------ GIVEN ENTRIES ------
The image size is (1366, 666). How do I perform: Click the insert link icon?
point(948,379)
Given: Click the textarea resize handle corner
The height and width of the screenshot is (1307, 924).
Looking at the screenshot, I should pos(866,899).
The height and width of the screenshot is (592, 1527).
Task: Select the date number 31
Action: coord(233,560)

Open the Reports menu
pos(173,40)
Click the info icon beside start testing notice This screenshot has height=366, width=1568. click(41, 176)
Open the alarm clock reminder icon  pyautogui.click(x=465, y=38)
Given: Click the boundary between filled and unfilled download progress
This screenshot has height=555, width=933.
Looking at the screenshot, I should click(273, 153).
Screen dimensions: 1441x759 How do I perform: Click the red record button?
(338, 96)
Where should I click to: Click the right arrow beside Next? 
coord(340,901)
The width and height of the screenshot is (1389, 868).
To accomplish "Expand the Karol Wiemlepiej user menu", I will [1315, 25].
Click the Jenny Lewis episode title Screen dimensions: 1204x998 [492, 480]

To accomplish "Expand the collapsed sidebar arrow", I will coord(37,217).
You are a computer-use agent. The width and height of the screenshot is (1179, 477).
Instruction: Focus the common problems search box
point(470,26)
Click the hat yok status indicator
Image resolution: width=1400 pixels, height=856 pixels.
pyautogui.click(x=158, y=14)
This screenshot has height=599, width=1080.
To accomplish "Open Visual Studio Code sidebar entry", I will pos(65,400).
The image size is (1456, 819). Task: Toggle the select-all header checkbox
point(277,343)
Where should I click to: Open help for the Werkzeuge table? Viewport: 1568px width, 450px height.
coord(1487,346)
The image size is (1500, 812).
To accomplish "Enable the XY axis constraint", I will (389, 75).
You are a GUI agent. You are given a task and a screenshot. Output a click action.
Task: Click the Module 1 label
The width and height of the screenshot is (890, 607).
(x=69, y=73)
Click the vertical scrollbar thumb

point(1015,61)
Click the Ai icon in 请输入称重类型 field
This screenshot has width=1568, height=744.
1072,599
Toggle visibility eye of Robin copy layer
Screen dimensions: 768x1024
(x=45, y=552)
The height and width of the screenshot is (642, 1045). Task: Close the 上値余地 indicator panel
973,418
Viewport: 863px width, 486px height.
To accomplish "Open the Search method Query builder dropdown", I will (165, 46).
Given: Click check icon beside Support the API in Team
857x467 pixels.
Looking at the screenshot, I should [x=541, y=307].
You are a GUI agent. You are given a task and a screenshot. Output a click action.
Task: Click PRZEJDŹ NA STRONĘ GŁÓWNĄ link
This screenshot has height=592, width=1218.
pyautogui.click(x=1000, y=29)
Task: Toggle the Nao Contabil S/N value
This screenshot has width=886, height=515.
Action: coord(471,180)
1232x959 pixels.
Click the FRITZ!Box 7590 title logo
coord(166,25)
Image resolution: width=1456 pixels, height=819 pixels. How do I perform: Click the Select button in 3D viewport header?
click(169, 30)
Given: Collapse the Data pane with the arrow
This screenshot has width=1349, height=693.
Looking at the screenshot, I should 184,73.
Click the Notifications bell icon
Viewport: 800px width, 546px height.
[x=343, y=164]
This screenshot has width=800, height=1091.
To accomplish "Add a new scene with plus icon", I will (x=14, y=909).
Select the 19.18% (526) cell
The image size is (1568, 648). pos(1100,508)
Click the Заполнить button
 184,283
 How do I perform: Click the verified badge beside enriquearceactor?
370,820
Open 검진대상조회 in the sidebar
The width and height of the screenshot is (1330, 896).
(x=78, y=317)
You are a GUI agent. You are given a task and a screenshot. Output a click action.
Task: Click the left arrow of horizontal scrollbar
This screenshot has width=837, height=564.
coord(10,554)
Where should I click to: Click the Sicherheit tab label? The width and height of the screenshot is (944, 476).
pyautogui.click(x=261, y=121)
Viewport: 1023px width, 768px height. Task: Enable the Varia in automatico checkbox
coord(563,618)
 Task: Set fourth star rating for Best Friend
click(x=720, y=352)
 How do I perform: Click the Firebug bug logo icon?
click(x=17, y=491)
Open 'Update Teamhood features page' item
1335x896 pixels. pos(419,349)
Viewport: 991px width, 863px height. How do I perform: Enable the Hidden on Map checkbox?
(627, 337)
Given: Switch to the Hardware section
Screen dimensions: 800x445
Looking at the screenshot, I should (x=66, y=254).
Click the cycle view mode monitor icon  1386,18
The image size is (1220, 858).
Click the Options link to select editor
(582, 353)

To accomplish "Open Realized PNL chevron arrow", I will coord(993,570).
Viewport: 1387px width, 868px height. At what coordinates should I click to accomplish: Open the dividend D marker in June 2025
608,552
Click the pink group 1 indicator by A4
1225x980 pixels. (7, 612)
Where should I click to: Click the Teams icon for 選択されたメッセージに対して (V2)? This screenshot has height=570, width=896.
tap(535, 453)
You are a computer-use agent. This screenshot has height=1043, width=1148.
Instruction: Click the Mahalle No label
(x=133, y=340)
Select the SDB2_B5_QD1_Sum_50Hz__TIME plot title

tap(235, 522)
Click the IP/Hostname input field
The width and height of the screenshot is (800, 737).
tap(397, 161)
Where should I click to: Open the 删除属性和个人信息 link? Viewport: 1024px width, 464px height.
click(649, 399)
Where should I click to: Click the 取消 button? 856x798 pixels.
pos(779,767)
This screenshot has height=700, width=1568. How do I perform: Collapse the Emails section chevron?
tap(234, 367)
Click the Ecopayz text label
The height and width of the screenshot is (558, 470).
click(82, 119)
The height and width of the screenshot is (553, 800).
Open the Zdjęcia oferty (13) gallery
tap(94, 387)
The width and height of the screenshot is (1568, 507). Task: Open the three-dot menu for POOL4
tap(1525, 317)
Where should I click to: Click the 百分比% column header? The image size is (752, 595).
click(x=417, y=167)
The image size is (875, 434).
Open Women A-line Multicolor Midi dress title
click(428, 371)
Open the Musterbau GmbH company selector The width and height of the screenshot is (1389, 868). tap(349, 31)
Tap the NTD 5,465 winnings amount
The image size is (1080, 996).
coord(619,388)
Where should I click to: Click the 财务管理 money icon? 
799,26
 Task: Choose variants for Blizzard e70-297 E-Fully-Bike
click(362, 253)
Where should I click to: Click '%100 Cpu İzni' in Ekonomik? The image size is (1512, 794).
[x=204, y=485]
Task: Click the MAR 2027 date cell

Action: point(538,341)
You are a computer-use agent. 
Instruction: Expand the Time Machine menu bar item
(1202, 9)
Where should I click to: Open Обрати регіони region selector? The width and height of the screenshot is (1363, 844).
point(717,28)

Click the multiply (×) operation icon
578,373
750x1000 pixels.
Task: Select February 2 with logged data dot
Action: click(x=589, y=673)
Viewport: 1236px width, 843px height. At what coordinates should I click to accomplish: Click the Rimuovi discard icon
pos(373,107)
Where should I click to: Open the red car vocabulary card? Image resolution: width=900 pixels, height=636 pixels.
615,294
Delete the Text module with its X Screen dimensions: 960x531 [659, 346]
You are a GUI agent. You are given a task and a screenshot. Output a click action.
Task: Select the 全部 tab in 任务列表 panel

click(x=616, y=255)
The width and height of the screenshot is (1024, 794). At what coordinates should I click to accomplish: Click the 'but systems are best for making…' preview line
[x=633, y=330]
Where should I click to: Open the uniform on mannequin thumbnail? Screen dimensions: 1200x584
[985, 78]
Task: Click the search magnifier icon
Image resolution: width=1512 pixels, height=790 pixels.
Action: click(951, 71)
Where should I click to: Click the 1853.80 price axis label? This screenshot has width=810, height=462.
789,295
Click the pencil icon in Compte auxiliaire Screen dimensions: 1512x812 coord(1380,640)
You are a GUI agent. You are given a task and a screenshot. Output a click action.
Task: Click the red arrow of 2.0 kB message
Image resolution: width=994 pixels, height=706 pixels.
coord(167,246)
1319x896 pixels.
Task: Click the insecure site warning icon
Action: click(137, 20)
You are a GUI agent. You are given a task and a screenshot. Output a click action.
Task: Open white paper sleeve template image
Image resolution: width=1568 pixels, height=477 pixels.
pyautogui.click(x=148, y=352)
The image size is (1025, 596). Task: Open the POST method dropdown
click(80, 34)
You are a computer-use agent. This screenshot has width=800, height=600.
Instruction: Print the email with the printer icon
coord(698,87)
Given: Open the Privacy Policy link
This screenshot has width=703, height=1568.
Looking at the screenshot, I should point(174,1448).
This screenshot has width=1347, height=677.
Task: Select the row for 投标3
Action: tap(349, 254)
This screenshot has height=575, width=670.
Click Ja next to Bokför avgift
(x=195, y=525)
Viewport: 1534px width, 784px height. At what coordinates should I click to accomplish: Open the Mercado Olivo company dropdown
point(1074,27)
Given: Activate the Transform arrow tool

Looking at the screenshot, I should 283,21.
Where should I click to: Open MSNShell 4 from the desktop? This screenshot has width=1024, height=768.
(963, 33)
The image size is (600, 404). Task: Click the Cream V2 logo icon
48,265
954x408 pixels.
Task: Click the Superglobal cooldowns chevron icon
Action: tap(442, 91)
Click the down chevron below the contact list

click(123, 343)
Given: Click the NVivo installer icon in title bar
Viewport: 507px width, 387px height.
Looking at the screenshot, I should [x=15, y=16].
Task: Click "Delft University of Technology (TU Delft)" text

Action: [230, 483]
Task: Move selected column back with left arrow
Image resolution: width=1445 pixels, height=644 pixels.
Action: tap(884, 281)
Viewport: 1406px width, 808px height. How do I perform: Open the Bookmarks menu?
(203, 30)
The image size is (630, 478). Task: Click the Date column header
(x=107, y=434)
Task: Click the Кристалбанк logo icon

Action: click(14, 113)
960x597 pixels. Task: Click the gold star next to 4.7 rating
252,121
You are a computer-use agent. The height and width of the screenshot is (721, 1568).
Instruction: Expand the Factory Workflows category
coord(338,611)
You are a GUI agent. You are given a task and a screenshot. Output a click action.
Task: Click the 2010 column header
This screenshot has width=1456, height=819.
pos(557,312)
------
_DIRECTIONS FOR THIS TASK_: Copy the listing from the line with "Where should I click to: Open the red" to the line with "click(x=616, y=255)", swapping "Text module" for "Image module" and leaving everything else the same.

_RESULT OF THIS EXERCISE_:
Where should I click to: Open the red car vocabulary card? Image resolution: width=900 pixels, height=636 pixels.
615,294
Delete the Image module with its X Screen dimensions: 960x531 [659, 346]
You are a GUI agent. You are given a task and a screenshot. Output a click action.
Task: Select the 全部 tab in 任务列表 panel

click(x=616, y=255)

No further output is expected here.